More of the same in the French satirical weekly Le Canard Enchaîné. In its March 14th issue: the juicy job-laundering of some former socialist big wheels (former Education minister Najat Vallaud-Belkcem, former MP Sandrine Mazetier and former Parliament Chair Claude Bartolone, all into the startup business of consultancy agencies), the royal expenses in restaurants paid for by the discreet outfit overseeing the sewers of Paris, the deal made by the Mayor of Paris with a parking ticket company setting enormous fraudulent control quotas (some 74.900, daily) for their staff. Anyway you look at it, there's that heavy smell of corruption.
Not by Transparency's standards though. No wonder, really. As a fine paper by Chafik Allal made clear a few years ago (see below), its corruption index relies on a mix of datas culled through different methods from one country to the other, furthermore leaving the core concept of corruption undefined.
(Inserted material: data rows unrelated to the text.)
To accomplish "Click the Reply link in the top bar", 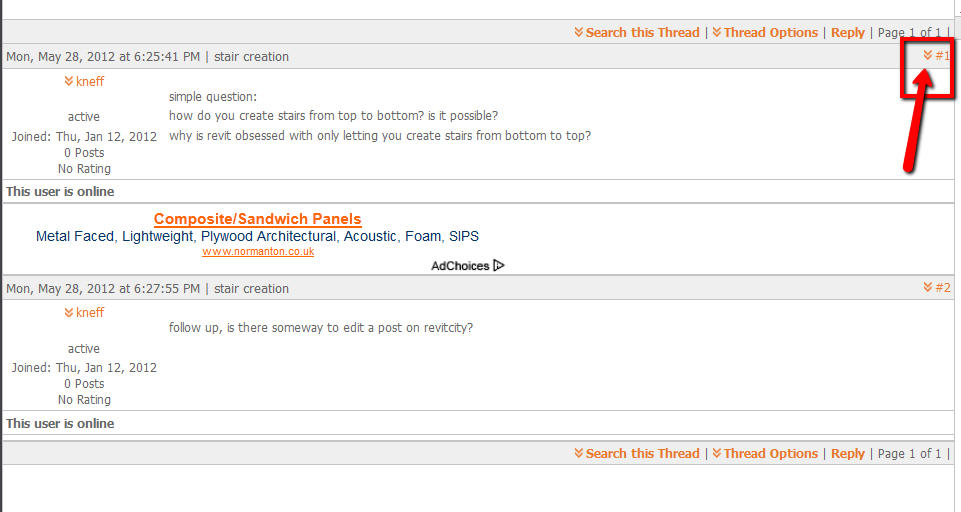I will pyautogui.click(x=848, y=33).
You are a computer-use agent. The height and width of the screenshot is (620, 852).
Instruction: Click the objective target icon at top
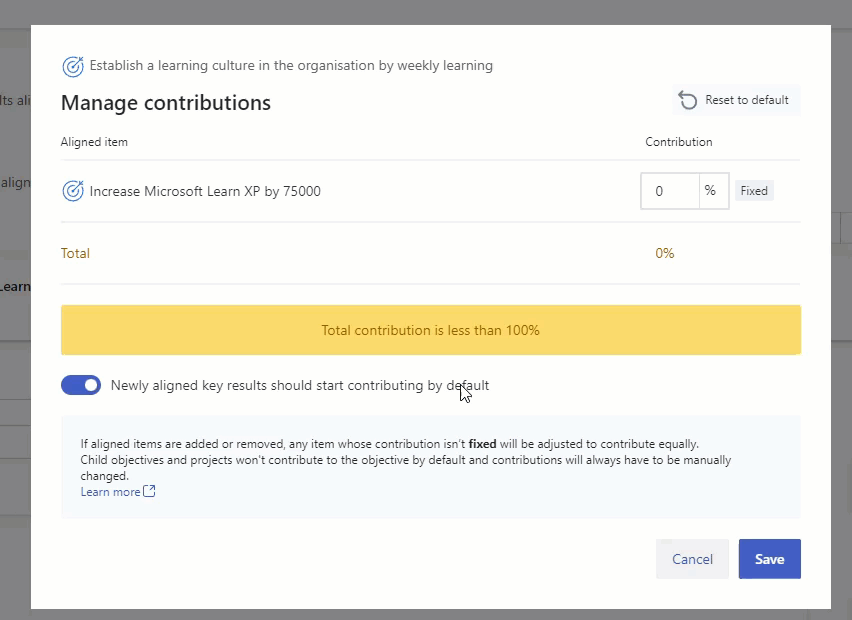pyautogui.click(x=73, y=66)
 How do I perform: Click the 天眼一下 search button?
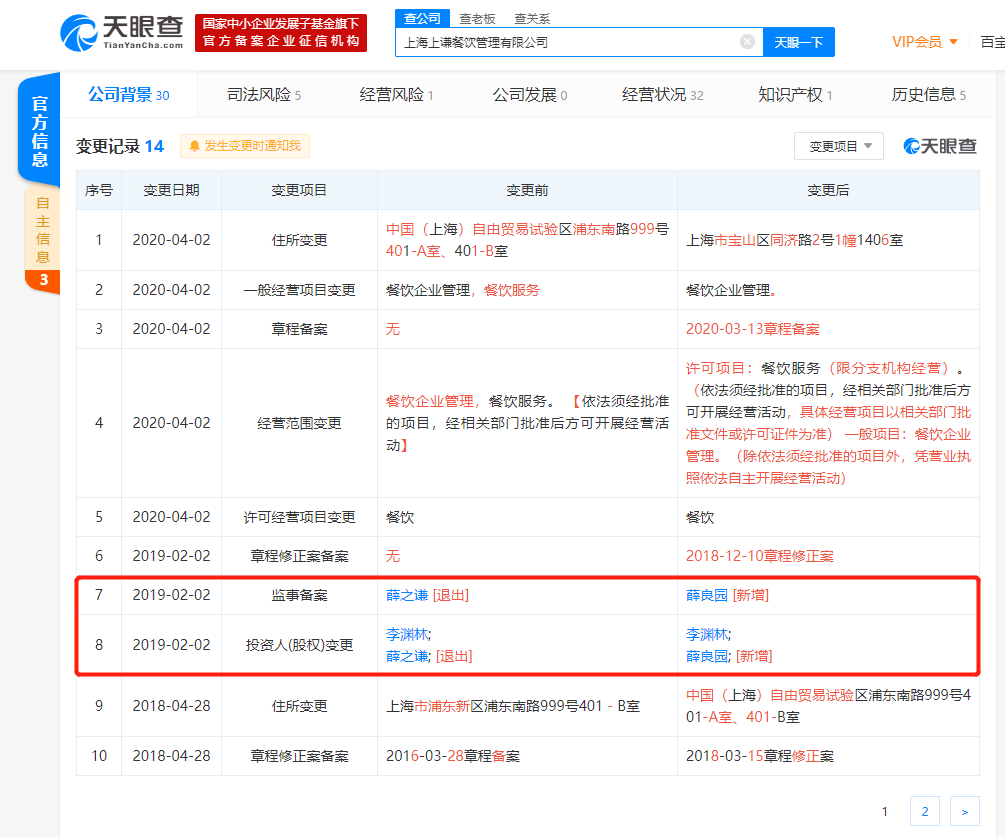click(799, 41)

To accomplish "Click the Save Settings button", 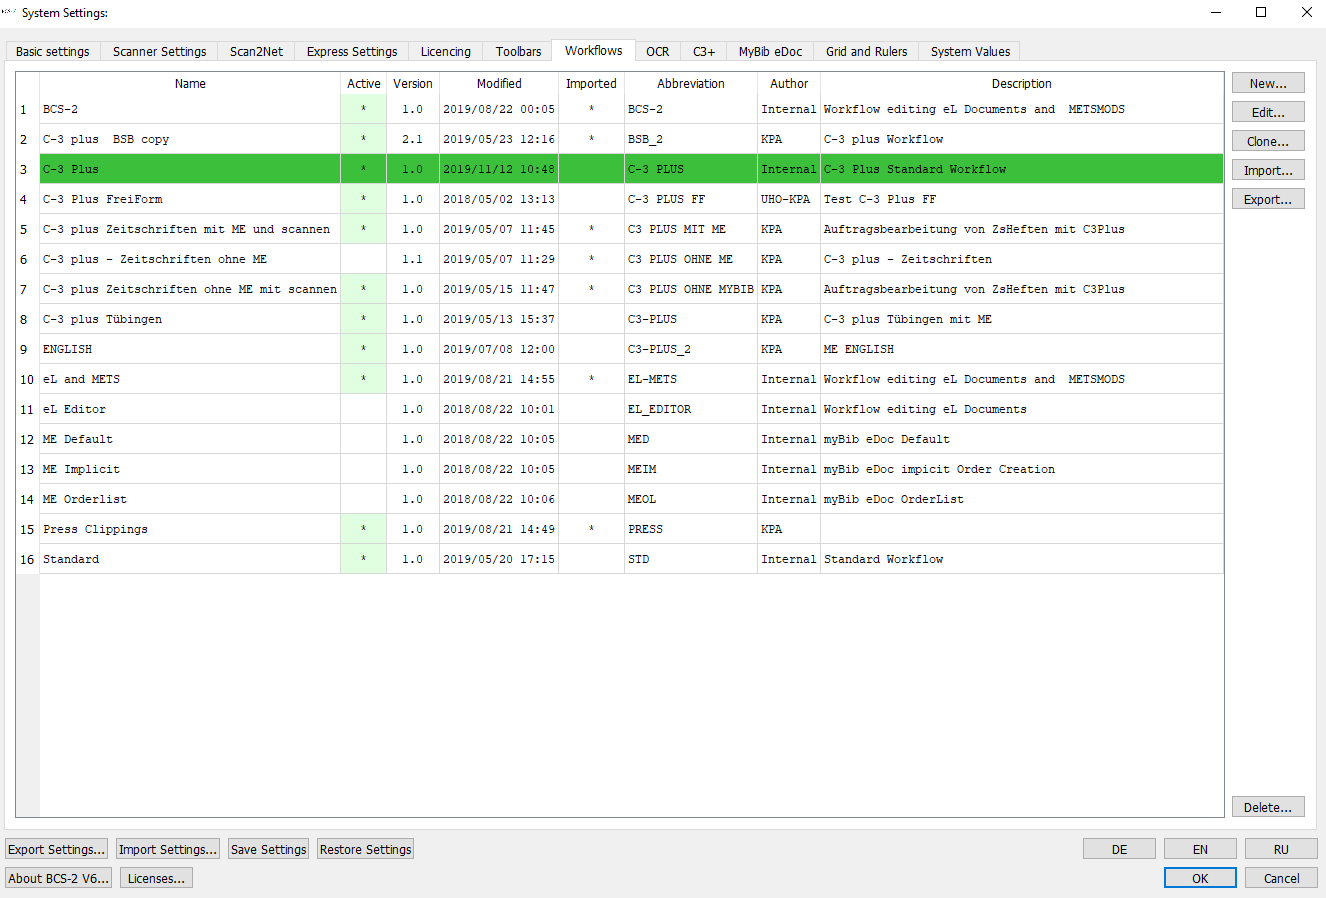I will click(268, 849).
When you learn, then, that the outfit was founded by one Peter Eigen, former employee of the World Bank and the Ford Foundation, and that its Advisory Council is embodied by people such as Pascal Lamy (former boss of the WTO & EU Trade commissioner), Jimmy Carter (former US president), Jessica Tuchman-Mathews (Carnegie Endowment), Olegun Obasanjo (former president of Nigeria & its privatization programme), Dieter Frisch (former head of EU directorate), it will not come as a surprise if the poor (aka "rogue") states of the Third World bear the brunt of Transparency's shaming index. Good ol' propaganda. Bullshitters have always been around. Correct them is at best a loss of time.
Bribes, revolving doors, chumocracy twixt the well-fed and the like are all the sorry offshots of late capitalism. But it's gone a lot further than that, robbing the word corruption of its very meaning, now hidden by a veil of ignorance to most people.
Take Goethe, for instance, who wrote in his Wilhelm Meister (1775-86) the following: "May God stop me from offering the public reasons to corrupt itself."
Or Pablo Neruda in of his poems of 1973: "I've been corrupted deeply enough to surrender my superior ear (innocently destined for birds and music) to daily prostitution."
Or Montesquieu, in 1758, stating that "The corruption of all governments almost always begin with the corruption of principles."
It has very little to do with bribes. It rather relates to the definition given by most dictionnaries in which a corrupt person is "dishonest, without integrity", that is "debased in character; depraved; perverted; wicked; evil". Applied to a written text, the act of corrupting it has the significance of altering it "for the worse" (The Modern Library dictionary of the English language, 1947).
The corruption of minds, of public affairs, of common decency, of cultural and artistic sensitivity, of language, of historical theory, and so on, are far more damaging to political and social awareness than any sordid case of greedy grab of payoffs. It's the latter, though, that get the headlines. A case, if you will, of corruption getting corrupted.